Chinese Air Force Releases Video Unveiling New J-20 Two-Seater Stealth Fighter
A two-seat variant of the Chinese J-20 stealth fighter and a J-20 version equipped with a domestically made engine was first spotted in official videos recently released by its developer and the People’s Liberation Army Air Force (PLAAF), just days before the tenth anniversary Monday of the plane’s maiden flight.
A new two-seat variant of China’s J-20, the first of its kind, has emerged, introducing the world’s first “stealth” two-seat fighter.
The new plane was highlighted by the PLAAF, according to a Chinese newspaper, which added that the stealth fighter appears to run on a Chinese-made WS-10C engine.
“The two-seat variant of the J-20 could be used for electronic warfare, wing drone command or bombing, and the domestic engine means the J-20 no longer depends on Russian engines,” said the Global Times, supporting by the Chinese government. wrote, citing military analysts.
Adding a second seat to the 5th Gen Stealth Fighter raises some interesting questions, as it potentially adds new decision-making variables to aerial combat such as drone coordination, EW or intelligence analysis in the air. If connectivity is lost, blocked, disabled, or compromised in a combat situationcommand and control could at least temporarily disappearcreating a circumstance in which to have an extra set of human eyes, powers of observation, and decision-making ability could definitely provide a tactical advantage. While human eyes do not necessarily see farther, clearer, or better than advanced cameras, another person can introduce new variations of intelligence analysis.
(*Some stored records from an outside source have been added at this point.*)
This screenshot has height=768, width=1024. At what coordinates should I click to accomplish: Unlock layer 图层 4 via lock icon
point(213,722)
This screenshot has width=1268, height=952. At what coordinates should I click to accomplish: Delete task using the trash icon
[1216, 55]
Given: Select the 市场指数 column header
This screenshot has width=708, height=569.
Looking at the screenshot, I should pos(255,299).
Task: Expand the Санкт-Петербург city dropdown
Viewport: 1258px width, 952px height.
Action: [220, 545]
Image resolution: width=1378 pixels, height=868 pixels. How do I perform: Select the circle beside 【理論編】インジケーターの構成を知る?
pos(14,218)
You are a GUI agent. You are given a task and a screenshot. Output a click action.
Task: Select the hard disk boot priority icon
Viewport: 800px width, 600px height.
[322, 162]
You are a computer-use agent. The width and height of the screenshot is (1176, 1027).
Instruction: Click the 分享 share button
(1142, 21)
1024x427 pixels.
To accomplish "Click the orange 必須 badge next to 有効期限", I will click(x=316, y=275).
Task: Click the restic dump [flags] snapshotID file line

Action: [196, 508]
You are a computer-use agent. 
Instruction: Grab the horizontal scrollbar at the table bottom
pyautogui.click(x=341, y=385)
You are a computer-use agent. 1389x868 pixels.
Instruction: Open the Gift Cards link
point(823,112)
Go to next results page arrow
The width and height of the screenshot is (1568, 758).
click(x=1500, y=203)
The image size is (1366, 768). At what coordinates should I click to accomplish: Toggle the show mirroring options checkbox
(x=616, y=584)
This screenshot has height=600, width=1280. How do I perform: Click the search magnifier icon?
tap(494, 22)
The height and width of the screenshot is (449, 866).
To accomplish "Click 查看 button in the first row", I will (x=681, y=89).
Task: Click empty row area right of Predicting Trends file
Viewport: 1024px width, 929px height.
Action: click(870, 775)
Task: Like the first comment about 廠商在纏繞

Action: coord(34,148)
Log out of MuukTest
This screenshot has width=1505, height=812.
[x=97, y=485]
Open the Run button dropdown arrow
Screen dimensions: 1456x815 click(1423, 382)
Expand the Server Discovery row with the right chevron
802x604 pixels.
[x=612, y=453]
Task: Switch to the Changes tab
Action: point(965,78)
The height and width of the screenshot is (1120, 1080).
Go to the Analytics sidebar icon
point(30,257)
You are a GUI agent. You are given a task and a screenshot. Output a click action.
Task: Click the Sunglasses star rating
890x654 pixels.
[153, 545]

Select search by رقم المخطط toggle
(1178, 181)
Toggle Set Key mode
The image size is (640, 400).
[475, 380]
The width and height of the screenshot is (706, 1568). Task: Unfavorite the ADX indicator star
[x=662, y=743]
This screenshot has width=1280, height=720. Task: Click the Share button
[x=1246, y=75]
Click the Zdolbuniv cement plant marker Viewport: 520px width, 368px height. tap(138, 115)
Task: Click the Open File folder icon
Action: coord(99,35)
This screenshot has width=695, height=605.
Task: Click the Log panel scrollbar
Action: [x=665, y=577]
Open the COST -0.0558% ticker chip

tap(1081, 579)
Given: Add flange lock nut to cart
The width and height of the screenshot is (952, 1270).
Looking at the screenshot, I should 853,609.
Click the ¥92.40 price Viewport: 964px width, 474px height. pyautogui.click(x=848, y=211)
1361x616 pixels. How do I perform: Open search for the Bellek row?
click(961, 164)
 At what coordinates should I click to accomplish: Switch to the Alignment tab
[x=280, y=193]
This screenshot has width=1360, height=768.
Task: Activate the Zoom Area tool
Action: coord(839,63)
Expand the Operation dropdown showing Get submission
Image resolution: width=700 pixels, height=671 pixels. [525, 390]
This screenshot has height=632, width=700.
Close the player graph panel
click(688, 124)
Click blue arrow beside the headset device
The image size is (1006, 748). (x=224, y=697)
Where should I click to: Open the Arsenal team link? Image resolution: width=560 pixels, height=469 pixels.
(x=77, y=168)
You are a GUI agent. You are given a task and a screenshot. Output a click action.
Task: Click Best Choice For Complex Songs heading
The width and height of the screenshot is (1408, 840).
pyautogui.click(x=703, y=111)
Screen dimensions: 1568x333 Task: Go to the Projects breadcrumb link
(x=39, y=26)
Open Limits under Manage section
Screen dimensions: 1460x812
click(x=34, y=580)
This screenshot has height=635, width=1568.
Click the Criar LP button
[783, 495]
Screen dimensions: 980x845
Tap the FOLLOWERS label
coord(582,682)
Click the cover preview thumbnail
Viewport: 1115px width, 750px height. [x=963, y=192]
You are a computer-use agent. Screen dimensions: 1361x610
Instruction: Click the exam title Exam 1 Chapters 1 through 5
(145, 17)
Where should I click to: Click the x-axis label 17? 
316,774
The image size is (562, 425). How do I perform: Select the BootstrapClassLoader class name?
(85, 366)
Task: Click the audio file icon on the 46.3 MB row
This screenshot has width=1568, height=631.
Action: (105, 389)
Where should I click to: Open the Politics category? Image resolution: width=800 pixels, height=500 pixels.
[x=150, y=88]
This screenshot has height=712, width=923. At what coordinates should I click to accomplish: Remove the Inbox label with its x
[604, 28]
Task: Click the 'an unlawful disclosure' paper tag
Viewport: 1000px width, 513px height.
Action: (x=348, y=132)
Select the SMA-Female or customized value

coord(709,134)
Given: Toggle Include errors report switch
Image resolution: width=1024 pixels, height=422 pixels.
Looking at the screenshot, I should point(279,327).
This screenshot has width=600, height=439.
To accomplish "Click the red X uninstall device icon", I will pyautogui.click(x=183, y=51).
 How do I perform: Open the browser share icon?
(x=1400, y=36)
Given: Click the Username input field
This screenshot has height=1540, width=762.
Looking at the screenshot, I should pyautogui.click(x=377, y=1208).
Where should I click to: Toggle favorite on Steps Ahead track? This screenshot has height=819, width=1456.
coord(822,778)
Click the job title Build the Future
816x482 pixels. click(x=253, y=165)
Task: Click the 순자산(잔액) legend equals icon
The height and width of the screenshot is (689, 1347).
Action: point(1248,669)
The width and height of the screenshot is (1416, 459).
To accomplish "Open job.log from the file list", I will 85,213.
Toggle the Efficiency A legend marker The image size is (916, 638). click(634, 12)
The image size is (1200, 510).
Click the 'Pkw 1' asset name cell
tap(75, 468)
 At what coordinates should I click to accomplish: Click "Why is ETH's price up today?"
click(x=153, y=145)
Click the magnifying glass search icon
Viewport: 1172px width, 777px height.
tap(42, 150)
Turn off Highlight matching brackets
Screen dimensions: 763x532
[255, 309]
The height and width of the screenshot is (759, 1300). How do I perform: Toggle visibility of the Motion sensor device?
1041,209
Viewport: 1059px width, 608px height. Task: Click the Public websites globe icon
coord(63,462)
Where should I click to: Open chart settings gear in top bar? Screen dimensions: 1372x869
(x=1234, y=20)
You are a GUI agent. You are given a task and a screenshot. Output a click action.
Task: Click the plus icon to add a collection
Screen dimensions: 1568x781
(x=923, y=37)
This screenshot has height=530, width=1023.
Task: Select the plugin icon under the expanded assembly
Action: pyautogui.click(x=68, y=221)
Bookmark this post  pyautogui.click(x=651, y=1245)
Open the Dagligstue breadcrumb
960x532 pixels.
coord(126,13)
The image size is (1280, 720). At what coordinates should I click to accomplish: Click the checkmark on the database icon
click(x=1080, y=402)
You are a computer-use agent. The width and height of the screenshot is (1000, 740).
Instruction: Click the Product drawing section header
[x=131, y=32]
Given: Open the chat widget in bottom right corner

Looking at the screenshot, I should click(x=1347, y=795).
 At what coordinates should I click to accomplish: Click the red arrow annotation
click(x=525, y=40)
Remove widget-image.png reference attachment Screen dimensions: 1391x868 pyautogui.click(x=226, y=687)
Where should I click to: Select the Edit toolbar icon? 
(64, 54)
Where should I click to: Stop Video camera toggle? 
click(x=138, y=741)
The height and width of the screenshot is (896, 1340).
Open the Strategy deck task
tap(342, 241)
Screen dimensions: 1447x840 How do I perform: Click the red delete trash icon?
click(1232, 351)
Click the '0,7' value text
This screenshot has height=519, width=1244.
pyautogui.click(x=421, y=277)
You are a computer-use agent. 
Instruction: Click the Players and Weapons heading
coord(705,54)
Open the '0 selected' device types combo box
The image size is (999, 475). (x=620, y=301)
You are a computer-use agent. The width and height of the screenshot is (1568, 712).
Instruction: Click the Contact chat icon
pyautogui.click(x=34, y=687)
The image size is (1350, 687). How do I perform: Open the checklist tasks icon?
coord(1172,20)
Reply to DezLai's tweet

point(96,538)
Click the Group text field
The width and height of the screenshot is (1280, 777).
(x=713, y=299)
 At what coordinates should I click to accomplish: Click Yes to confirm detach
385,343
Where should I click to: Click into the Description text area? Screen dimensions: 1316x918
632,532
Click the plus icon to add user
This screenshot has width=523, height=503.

This would be particularly relevant today, given the vastly increasing amount of information that can be collected, organized and transmitted through rapid computer processing and AI-enabled algorithms. Simply put, the volumes of information available to pilots are now exponentially greater than before. Computers, sensors and AI can of course gather, analyze and present otherwise separated data variables for human decision-makers, but how can all combat-relevant information be decided by a pilot potentially immersed in a dangerous environment? combat engagement. IT can perform more of the necessary collection, processing, organization and analysis of time-sensitive information, but it probably does not currently have the capacity to make some complex decisions. or nuanced such as those that might arise in combat.
Perhaps a second pilot, or airman, could oversee the operation of nearby drones, analyze and decide on an interwoven tapestry of threat information, or coordinate communication with nearby air and ground assets if the lead pilot was engaged in urgent combat duties.
Conversely, however, the same kind of technical argument could be made against any need to add another person into a stealth fighter cockpit. The Air Force, for example, recently flew an aircraft with a AI-enabled computer himself as a co-pilot, and unmanned combat aircraft capable of aerial combat, advanced maneuvering and surveillance have been developing for years. Although computers can ease the cognitive burden placed on potentially overloaded pilots, they can often fail when it comes to certain more subjective nuances or variables fundamental to decision-making.
Kris Osborn is the defense editor for the national interest. Osborn previously served at the Pentagon as a highly trained expert with the Office of the Assistant Secretary of the Army – Acquisition, Logistics and Technology. Osborn also worked as an on-air military anchor and specialist on national television networks. He has appeared as a guest military pundit on Fox News, MSNBC, The Military Channel, and The History Channel. He also holds an MA in Comparative Literature from Columbia University.